::: SOURCE MATERIAL

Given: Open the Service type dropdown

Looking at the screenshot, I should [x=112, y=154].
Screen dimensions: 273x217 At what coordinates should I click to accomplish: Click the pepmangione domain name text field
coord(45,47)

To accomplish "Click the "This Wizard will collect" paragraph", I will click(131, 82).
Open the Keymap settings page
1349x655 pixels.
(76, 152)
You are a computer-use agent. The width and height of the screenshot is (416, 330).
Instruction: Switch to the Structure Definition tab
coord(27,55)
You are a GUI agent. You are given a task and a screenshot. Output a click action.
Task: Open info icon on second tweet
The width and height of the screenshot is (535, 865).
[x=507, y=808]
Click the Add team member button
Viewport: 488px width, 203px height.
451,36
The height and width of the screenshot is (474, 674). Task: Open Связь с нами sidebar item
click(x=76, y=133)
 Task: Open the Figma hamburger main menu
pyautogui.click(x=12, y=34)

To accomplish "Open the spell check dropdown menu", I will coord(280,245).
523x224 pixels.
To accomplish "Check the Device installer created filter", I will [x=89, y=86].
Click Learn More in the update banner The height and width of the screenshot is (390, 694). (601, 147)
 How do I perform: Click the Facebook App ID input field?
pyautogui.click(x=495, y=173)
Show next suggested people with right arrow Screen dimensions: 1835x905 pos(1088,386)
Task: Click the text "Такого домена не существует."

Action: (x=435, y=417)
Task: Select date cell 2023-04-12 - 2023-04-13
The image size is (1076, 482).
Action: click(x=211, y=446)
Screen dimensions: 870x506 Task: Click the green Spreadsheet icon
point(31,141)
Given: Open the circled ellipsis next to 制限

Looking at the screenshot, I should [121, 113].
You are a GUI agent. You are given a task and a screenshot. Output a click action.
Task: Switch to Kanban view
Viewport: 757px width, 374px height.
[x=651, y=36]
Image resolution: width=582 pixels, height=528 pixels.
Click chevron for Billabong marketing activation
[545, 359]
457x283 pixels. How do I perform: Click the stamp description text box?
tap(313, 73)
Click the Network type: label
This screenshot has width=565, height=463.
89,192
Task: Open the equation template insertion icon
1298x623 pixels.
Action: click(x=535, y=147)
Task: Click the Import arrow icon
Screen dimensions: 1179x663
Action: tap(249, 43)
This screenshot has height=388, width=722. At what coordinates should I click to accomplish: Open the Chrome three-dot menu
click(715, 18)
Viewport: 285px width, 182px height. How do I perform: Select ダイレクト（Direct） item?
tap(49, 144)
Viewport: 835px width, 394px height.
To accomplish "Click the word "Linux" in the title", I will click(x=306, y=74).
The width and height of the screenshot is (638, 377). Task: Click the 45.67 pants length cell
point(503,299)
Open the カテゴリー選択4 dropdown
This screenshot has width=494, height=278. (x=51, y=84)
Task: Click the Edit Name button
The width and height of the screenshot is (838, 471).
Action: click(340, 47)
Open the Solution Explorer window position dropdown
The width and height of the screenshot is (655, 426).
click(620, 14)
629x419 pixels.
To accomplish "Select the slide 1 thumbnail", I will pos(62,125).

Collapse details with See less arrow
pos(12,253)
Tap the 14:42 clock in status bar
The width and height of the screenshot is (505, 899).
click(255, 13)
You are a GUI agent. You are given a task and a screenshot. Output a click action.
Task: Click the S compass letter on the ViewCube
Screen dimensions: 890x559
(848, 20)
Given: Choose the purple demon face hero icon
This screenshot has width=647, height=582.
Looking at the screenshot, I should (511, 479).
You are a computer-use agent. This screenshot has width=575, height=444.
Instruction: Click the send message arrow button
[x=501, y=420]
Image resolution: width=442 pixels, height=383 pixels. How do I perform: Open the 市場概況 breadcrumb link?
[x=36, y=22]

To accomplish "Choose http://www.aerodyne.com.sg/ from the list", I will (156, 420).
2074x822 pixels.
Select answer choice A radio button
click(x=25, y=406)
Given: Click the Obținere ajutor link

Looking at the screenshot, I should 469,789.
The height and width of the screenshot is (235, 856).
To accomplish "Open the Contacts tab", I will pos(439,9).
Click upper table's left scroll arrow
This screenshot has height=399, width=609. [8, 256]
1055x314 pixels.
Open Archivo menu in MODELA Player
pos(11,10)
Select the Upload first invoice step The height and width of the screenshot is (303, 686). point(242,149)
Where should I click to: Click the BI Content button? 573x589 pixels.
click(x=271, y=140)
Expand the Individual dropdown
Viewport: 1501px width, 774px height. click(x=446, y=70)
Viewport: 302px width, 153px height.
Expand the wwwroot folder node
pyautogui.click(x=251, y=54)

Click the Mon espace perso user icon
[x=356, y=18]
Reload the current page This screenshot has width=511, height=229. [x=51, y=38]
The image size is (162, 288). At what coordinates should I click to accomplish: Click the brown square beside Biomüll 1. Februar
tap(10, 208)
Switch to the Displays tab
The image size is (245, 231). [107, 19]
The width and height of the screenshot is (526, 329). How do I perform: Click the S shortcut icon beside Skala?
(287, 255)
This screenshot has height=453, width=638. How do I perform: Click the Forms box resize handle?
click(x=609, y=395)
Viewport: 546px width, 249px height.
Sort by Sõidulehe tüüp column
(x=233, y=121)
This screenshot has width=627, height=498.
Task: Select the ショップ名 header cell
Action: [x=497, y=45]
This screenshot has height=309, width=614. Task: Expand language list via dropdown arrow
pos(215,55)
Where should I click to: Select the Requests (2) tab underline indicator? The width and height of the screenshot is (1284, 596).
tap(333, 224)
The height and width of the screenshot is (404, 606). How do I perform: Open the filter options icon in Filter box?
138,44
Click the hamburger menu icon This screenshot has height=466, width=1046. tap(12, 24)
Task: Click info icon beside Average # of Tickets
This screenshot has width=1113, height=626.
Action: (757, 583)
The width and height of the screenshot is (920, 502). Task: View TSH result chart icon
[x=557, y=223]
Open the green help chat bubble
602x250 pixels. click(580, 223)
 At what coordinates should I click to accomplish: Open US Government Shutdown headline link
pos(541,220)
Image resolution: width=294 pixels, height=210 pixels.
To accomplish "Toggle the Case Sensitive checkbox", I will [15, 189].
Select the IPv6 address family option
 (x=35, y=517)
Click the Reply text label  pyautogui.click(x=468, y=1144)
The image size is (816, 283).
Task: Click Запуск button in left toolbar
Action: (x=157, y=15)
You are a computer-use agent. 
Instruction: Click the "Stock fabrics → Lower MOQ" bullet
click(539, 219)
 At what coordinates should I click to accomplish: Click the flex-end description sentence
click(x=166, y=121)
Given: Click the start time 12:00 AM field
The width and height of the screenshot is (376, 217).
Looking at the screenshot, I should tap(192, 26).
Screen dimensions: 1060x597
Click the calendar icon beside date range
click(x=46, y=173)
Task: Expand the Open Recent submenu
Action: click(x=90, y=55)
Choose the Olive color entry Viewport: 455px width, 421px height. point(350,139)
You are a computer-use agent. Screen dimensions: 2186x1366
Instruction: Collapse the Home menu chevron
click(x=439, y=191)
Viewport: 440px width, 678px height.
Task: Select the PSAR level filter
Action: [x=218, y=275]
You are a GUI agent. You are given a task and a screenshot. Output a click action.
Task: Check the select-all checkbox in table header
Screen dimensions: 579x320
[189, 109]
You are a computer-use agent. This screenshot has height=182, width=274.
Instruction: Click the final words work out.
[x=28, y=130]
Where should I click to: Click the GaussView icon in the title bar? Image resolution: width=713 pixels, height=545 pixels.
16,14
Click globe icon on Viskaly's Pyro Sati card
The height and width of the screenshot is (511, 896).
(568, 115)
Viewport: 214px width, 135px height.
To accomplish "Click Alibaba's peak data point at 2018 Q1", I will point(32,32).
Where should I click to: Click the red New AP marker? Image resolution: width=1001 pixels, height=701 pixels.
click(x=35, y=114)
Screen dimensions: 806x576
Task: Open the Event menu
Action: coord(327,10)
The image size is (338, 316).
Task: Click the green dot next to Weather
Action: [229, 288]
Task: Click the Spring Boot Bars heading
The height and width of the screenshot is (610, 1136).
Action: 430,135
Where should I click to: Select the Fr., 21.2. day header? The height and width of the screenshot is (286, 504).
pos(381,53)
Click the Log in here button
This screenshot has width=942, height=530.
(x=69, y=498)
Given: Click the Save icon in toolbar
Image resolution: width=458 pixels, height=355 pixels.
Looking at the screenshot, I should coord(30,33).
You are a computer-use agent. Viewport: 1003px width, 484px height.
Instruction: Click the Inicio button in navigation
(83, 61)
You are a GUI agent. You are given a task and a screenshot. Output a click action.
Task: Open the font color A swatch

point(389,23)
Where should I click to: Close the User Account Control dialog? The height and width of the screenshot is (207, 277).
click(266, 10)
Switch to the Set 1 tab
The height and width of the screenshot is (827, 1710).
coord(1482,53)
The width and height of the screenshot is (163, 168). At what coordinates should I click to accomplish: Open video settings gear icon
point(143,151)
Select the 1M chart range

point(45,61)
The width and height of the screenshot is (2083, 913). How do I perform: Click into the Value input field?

::::::

Work out how many lines of the material above contain "page", then write that number alone.

* **EXERCISE OUTPUT**:
2